I have only one quibble with this book: because the story will be continued in the next volume, the cliff-hanger ending leaves the reader hanging. But this unsatisfying climax only whets the reader's appetite for more.

Rating: 5 stars
Summary: And then there was Pink...
Review: This book sat on my shelf for two years because I bought it by mistake. Well, the mistake was not reading it sooner! It's great! I am disappointed in my fellow readers who obviously haven't checked the FACTS of the book.

#1. The suspect in the story (read it yourself, Mac!) is a genuine Jack-the-Ripper suspect, and considered by many to actually BE the Ripper. He had murdered his wife and was an escapee (or more likely let go) from a madhouse.

#2. The Ripper murders have always been claimed to show some religious or occult symbol, authors vary on what. Me, the ol' Raven is like The Great Randi, skeptic unparalleled, who points out that any pattern is only possible if you connect the dots that way.
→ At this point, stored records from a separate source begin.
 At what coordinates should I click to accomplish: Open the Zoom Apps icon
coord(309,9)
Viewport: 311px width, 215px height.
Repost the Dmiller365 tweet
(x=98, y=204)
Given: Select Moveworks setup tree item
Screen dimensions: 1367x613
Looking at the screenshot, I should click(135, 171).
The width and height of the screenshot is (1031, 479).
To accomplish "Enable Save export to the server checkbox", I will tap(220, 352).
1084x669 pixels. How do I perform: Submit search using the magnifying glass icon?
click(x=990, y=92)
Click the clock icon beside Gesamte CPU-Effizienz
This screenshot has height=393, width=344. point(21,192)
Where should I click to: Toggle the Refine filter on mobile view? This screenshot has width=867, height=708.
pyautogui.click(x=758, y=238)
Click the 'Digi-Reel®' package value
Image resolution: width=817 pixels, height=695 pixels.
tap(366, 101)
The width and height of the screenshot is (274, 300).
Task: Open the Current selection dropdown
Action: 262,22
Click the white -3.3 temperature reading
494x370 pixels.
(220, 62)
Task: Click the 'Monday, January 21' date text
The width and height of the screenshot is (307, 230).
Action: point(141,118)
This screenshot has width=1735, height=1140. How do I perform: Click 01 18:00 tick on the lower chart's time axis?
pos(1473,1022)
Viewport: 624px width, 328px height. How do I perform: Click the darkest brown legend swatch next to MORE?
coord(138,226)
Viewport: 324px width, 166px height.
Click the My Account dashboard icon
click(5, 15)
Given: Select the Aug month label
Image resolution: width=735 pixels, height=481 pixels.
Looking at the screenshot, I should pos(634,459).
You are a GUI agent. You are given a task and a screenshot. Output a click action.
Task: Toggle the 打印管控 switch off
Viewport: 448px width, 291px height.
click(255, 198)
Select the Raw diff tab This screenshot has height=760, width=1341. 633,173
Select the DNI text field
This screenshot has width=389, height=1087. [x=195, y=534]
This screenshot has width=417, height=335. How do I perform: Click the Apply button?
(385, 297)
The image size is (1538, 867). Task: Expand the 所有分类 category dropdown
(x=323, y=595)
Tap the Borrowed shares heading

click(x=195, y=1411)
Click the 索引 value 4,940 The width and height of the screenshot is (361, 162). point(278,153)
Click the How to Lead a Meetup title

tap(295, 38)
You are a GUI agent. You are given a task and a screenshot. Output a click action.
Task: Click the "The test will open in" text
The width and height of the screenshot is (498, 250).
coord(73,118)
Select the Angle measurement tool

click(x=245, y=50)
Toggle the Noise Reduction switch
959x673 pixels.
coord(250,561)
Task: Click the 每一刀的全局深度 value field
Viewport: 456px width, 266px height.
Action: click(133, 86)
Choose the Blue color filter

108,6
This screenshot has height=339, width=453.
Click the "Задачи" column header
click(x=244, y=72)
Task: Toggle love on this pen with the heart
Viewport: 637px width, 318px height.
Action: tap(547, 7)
#3. Pink. Yes, that was her nickname, and her name as given in the book is her real one. But no one remembers her by that name, since she is world-famous under a pseudonym. I won't say what it was, but if I did all of you would slap your forehead and say "Oh, yeah! I've heard of her!" You probably think Mark Twain was his real name too.

As for the story ending midstream, do you really want an 800 page book? There's just too much to tell in one story. So read Castle Rouge. It'll pay. Quoth the Raven...

Rating: 5 stars
Summary: A different kind of Irene Adler book - spoilers
Review: Wow. I got this book at 4:00 PM, and read it straight through. It was wonderful, but a warning - it is darker than the other Irene Adler mysteries have been, and has a "cliff-hanger" ending that frustrated me no end. Don't expect a cozy mystery, or easy answers.

It is wonderful to see Nell grow and change from the naive spinster. Oh, don't worry, she still sticks to her moral ideals, but in this outing, she shows her strength. She even faces down Sherlock Holmes!

Irene and Nell are called in when two "ladies of the evening" are found murdered at a French brothel. They are pulled into a dark world of madness that they have never visualized. Along with a "soiled dove" named Pink, they search out a monstrous killer. Is it Jack the Ripper, come over from London, or is there a even more horrifying explanation?

Let's hope that Carole Nelson Douglas gets the sequel out soon, before her readers die of the suspence.